🤖 AI Summary
Existing approaches to adolescent suicide risk identification suffer from strong language dependency and poor generalizability across languages. To address this, we propose the first language-agnostic cross-lingual risk assessment framework. Our method first standardizes spoken input via automatic speech recognition (ASR) into Chinese text, then leverages large language models to extract bilingual (Chinese–English) risk features; subsequently, language-specific pre-trained models are fine-tuned independently. Crucially, the framework requires no multilingual annotated data—enabling, for the first time, cross-lingual suicide risk detection with joint bilingual feature modeling and knowledge transfer.

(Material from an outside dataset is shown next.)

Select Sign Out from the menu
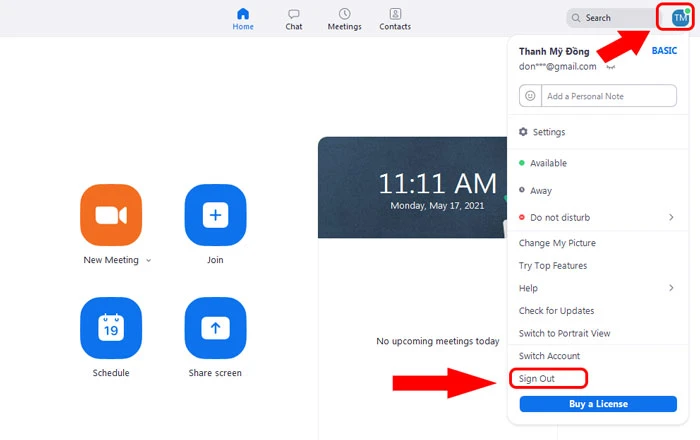The width and height of the screenshot is (700, 440). point(537,378)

Experiments demonstrate that our approach matches monolingual baselines in accuracy while substantially improving cross-lingual robustness and generalization. It establishes a scalable, annotation-efficient paradigm for mental health screening in low-resource language settings.
📝 Abstract
Suicidal risk detection in adolescents is a critical challenge, yet existing methods rely on language-specific models, limiting scalability and generalization. This study introduces a novel language-agnostic framework for suicidal risk assessment with large language models (LLMs). We generate Chinese transcripts from speech using an ASR model and then employ LLMs with prompt-based queries to extract suicidal risk-related features from these transcripts. The extracted features are retained in both Chinese and English to enable cross-linguistic analysis and then used to fine-tune corresponding pretrained language models independently. Experimental results show that our method achieves performance comparable to direct fine-tuning with ASR results or to models trained solely on Chinese suicidal risk-related features, demonstrating its potential to overcome language constraints and improve the robustness of suicidal risk assessment.